▸ TASK TO CARRY OUT
Please copy each line of the listing that includes the string "Vancouver".

(INPUT FOR THIS TASK Opens)

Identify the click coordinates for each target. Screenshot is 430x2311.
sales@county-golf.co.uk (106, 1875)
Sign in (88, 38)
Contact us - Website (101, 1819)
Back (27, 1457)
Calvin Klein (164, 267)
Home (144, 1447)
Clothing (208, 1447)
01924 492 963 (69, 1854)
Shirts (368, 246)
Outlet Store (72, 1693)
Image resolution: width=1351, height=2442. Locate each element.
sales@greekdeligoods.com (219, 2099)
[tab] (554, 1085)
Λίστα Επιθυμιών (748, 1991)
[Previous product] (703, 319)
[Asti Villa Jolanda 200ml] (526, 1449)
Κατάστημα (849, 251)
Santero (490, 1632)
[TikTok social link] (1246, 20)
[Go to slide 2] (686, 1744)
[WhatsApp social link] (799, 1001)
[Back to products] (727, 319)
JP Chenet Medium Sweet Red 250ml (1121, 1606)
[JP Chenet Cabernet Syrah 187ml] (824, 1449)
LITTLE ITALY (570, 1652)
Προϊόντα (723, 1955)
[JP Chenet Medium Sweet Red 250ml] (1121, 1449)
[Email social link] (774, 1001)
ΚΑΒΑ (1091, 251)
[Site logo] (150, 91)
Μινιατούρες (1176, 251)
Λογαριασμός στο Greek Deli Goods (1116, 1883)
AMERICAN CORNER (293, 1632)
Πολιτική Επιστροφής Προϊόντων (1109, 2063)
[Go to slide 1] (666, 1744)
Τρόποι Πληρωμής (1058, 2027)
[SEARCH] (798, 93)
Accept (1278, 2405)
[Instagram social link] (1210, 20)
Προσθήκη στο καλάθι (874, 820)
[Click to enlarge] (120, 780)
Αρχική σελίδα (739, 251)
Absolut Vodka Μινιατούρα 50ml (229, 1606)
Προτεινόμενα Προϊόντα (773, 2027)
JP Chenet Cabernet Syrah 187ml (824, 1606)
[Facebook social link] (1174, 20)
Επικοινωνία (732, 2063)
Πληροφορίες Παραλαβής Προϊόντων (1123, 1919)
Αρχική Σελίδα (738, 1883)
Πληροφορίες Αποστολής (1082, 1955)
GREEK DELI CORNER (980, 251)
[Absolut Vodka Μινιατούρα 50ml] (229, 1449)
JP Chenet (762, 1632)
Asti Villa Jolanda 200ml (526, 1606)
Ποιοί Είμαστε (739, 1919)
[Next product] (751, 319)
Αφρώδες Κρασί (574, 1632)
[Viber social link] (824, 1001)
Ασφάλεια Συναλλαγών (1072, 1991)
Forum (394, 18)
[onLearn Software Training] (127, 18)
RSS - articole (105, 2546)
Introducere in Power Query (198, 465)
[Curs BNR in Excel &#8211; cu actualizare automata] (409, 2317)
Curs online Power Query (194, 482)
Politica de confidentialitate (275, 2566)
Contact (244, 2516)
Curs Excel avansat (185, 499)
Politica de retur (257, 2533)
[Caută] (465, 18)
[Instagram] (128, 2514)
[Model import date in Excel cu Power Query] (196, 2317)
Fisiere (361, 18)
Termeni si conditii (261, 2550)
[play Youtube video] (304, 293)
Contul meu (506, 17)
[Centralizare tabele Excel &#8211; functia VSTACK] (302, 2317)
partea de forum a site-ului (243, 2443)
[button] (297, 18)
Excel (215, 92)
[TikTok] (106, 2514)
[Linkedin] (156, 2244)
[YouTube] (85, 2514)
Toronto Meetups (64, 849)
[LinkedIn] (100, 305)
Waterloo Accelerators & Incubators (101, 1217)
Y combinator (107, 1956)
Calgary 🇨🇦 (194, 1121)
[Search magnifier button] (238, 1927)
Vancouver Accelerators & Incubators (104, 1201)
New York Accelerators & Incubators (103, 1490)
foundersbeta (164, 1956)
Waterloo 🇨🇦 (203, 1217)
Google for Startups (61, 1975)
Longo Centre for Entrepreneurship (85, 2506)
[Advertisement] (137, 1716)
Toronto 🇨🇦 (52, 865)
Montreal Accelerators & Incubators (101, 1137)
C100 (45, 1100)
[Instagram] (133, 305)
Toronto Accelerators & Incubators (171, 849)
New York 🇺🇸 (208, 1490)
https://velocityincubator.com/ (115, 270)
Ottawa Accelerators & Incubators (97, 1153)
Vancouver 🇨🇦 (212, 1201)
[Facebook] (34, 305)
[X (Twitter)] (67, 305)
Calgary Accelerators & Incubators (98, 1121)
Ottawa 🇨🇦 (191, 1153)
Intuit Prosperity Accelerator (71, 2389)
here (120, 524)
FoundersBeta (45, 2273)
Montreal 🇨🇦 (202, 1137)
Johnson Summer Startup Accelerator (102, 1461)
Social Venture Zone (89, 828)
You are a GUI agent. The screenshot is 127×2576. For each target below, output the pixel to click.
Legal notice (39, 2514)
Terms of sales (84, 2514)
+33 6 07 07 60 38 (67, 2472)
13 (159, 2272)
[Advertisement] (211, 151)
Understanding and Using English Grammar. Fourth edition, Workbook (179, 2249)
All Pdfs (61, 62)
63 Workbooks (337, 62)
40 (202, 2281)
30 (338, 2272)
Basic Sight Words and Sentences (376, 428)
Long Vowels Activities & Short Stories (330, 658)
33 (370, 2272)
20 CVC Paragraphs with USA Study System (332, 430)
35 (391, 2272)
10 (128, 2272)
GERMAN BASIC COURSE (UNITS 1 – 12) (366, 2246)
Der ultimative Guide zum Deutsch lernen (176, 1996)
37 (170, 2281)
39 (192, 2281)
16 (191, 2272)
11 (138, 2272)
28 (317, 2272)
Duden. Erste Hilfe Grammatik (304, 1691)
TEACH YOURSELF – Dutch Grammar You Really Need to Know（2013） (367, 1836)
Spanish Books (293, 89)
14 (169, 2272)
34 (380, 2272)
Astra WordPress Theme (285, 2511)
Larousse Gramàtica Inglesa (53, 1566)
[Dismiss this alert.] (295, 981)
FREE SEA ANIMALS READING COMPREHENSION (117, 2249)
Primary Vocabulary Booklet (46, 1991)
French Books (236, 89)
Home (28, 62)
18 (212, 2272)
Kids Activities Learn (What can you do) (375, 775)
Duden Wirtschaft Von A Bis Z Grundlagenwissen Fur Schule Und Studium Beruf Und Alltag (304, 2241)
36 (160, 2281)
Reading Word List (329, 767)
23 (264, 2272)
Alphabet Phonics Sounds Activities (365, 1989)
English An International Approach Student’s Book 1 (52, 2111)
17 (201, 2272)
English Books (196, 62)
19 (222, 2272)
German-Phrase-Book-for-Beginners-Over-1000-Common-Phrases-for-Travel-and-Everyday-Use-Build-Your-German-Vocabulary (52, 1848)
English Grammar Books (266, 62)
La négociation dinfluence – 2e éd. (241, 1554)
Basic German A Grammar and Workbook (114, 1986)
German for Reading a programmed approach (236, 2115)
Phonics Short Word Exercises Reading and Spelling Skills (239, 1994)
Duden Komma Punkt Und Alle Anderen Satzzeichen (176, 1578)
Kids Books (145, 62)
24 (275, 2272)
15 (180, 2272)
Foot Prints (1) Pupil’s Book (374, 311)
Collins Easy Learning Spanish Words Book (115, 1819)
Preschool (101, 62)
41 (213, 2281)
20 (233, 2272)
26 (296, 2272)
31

(INPUT FOR THIS TASK Closes)

▸ SOLUTION TO THIS TASK
Vancouver Accelerators & Incubators (104, 1201)
Vancouver 🇨🇦 (212, 1201)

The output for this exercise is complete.